-------- Données de départ --------
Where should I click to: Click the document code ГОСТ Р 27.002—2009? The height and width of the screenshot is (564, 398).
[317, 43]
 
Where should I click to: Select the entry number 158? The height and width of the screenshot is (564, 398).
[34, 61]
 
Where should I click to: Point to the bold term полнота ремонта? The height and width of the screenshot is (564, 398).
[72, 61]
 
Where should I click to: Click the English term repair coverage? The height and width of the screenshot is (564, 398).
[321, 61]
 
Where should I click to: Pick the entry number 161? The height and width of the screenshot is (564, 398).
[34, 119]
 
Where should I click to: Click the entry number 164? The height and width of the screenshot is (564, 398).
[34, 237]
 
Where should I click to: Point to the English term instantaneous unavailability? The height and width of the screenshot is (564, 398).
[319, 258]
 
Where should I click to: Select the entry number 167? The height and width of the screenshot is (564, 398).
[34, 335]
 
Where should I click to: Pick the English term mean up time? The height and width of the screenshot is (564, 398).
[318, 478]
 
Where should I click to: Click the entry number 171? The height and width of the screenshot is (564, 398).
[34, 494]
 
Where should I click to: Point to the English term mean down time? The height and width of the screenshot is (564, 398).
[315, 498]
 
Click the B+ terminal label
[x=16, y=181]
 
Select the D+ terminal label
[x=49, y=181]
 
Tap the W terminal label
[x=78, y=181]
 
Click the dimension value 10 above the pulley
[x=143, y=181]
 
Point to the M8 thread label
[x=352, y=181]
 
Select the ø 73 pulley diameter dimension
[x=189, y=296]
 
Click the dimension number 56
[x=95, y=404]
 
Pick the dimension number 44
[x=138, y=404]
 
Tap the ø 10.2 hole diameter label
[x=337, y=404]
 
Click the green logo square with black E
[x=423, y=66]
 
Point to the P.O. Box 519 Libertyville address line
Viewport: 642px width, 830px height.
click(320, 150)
--------
-------- Données de départ --------
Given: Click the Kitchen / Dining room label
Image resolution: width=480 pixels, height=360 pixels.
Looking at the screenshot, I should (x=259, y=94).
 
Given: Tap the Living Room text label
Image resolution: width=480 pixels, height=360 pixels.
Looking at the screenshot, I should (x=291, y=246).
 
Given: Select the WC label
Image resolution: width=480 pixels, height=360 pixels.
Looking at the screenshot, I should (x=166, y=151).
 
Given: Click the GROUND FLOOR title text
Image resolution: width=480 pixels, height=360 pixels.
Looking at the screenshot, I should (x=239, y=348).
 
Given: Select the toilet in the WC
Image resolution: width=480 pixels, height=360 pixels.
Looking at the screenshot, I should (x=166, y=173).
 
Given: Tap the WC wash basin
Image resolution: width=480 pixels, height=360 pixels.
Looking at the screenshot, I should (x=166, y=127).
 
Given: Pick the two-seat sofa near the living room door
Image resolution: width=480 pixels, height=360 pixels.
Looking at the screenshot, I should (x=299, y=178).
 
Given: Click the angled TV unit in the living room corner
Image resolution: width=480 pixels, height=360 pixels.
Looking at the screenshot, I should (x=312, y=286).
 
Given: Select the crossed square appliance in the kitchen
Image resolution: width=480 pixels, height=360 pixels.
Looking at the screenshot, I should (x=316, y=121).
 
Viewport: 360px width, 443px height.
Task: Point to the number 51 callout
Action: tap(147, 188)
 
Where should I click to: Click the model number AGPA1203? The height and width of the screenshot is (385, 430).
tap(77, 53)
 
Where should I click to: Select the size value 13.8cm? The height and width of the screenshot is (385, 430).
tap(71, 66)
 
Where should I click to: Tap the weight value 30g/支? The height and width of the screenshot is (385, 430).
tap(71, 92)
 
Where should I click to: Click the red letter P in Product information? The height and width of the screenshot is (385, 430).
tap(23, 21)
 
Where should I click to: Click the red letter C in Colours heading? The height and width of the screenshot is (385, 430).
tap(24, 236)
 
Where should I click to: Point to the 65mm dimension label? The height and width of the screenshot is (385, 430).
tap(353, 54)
--------
▶ **La consigne**: Recopiez sans rien changer les lignes des enregistrements, de celle qui contient « Point to the M8 thread label » jusqu'à celle qui contient « [x=337, y=404] », ces deux lignes comprises.

▶ **Le résultat**:
Point to the M8 thread label
[x=352, y=181]
 
Select the ø 73 pulley diameter dimension
[x=189, y=296]
 
Click the dimension number 56
[x=95, y=404]
 
Pick the dimension number 44
[x=138, y=404]
 
Tap the ø 10.2 hole diameter label
[x=337, y=404]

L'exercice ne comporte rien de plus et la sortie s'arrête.